Swept into power twice with massive victories, Brian Mulroney was never
much liked by the people who mistrusted his too-obvious interest in
feathering his own family nest. The stories are all here—Guccis,
lavish trips and parties, and an avaricious wife—and the mind reels to
see the detail presented in concentrated form. Then there are the real
scandals, the contracts to friends who peddled influence and Oerlikons,
computer systems and military bases to the highest bidders. Their
rewards? Patronage appointments to parole boards, citizenship courts,
the Senate, and the Bench. A dung heap indeed.

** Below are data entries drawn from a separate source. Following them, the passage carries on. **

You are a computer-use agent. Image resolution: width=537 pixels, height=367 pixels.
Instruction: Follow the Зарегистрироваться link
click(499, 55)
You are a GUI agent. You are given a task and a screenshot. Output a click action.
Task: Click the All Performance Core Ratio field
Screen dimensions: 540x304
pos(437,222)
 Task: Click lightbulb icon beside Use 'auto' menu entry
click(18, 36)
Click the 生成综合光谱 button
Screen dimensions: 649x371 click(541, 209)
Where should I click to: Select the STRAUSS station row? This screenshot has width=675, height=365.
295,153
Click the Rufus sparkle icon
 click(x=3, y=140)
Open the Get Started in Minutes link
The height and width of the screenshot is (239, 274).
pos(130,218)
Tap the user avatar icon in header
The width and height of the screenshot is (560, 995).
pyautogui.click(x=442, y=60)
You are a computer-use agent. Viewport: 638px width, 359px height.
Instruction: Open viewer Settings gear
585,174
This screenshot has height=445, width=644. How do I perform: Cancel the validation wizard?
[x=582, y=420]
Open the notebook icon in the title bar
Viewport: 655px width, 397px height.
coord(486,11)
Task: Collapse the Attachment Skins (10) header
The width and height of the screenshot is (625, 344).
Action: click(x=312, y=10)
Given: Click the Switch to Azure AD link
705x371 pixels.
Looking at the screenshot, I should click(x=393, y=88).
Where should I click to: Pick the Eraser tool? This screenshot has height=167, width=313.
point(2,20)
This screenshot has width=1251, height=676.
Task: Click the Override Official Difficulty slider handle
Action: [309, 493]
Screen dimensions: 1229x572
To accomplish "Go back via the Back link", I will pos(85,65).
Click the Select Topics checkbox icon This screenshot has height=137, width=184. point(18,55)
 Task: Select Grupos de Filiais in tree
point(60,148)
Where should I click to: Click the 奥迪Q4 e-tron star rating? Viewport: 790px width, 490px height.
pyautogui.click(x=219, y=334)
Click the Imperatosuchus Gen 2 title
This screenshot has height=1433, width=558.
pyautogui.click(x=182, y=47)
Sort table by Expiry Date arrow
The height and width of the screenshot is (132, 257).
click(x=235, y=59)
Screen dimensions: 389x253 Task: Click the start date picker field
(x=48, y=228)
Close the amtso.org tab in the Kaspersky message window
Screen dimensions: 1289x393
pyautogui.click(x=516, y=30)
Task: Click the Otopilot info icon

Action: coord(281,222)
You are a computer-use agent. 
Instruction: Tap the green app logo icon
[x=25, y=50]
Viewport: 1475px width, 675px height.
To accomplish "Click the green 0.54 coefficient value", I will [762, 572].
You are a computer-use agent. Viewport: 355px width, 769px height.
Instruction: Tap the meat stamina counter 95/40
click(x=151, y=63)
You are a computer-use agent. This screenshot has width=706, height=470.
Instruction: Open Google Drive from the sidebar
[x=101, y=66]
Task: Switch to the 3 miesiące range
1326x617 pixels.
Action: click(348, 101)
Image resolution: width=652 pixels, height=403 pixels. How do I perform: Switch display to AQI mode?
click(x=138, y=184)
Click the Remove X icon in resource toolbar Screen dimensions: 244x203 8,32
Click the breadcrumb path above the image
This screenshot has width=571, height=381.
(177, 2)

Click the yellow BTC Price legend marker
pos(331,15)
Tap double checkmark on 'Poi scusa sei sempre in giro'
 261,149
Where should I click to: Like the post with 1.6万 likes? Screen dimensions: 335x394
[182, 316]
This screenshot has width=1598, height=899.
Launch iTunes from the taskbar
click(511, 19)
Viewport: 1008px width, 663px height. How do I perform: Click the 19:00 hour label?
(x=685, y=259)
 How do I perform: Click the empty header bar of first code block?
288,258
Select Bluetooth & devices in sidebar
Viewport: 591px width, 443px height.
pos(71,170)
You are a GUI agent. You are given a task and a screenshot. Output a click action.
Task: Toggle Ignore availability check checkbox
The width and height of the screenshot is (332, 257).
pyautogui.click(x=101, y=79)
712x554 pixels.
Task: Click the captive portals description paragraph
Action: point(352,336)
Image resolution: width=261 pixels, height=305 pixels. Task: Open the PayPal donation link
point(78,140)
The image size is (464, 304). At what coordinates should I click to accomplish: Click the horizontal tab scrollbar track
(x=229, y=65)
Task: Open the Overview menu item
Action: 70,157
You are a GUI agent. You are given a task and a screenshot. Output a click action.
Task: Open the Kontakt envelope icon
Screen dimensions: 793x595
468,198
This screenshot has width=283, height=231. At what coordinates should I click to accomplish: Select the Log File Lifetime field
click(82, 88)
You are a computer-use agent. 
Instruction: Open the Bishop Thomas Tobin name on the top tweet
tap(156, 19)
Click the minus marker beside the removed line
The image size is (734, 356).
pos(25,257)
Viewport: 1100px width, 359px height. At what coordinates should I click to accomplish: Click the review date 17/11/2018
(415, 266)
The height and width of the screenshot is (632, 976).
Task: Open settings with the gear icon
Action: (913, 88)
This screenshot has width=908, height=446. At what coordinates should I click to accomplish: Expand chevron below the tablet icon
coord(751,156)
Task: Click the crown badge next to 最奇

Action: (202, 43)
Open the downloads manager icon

Yet there is no smoking gun, nothing that catches Mulroney himself with
his hand in the till. Cameron suggests strongly that he connived at and
tolerated what his friends did; that he himself profited, other than in
the perks he took and the trappings of office in which he wallowed, is
unproven. Does that weaken the case? Not at all. The virtue of
Cameron’s book is that it presents such a mass of detail and
demonstrates such a pattern of greed, that no one can doubt
Mulroney—even if he had turned a blind eye to what was going on—is
culpable. In effect, the best one can say is that Mulroney was a
Canadian Warren Harding; the suspicion persists, however, even if
Cameron could not catch him in the act, that the better analogy is to
Spiro Agnew.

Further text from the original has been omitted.